Por Valor — São Paulo
26/02/2024 14h40 Atualizado há 19 horas
O Parlamento da Hungria aprovou nesta segunda-feira a entrada da Suécia na Organização do Tratado do Atlântico Norte (Otan), ratificando oficialmente a entrada do país nórdico no grupo de defesa, um processo iniciado em 2022 após a invasão da Rússia pela Ucrânia.
Os parlamentares húngaros votaram a favor da adesão da Suécia na volta de recesso, superando a oposição do primeiro-ministro Viktor Orbán, que, junto com o presidente da Turquia, Recep Tayyip Erdogan, formavam o grupo de maior resistência a entrada sueca na Otan.
A Otan só aceita novos membros em caso de unanimidade.
O país escandinavo se tornou o 32º membro da Otan e agora está sob a proteção do Artigo 5 da aliança militar, que prevê proteção mútua em caso de ataque a um membro do grupo.
A aprovação da entrada da Suécia na Otan foi fruto de um esforço diplomático intenso da Suécia. Na última sexta-feira, o primeiro-ministro sueco, Ulf Kristersson, visitou Budapeste para discutir a cooperação em defesa e segurança com Orban. Após o encontro, os dois líderes anunciaram um acordo para que a Hungria adquira quatro novos caças Gripen fabricados na Suécia.

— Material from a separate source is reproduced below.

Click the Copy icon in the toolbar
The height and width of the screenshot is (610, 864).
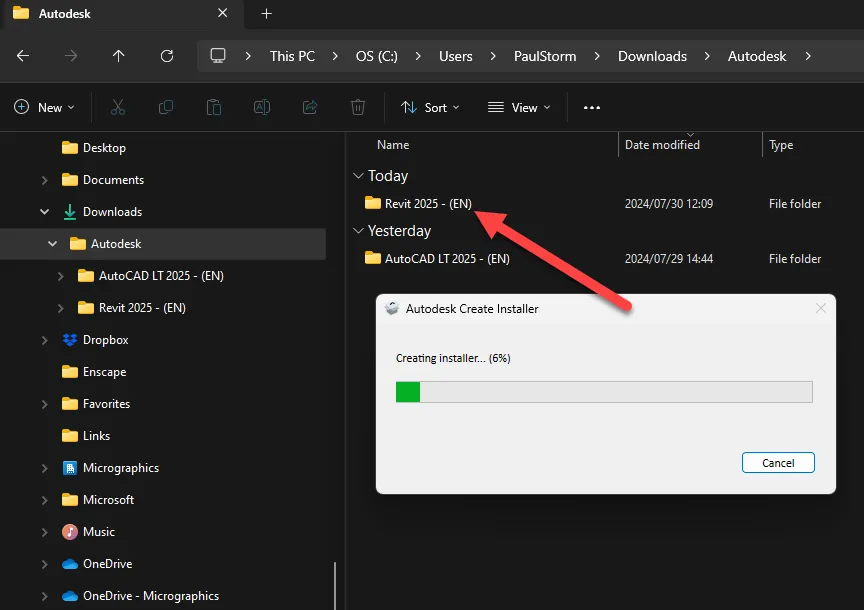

Após a votação, Kristersson disse no X (Twitter) que a decisão húngara marca um “dia histórico” para a Suécia.
O secretário-geral da Otan, Jens Stoltenberg, também elogiou a decisão no X (Twitter) e disse que a entrada da Suécia tornará o grupo “mais seguro e mais forte”.
A Suécia iniciou o processo de adesão à Otan em 2022 junto com a Finlândia, marcando o fim de duas políticas históricas de neutralidade diante da invasão russa à Ucrânia. A entrada dos dois países na aliança militar reforça a presença da Otan no Norte da Europa.
Embora a grande maioria dos membros da Otan tenha apoiado a candidatura da Suécia desde o início, Orban resistiu diante das críticas suecas à democracia na Hungria.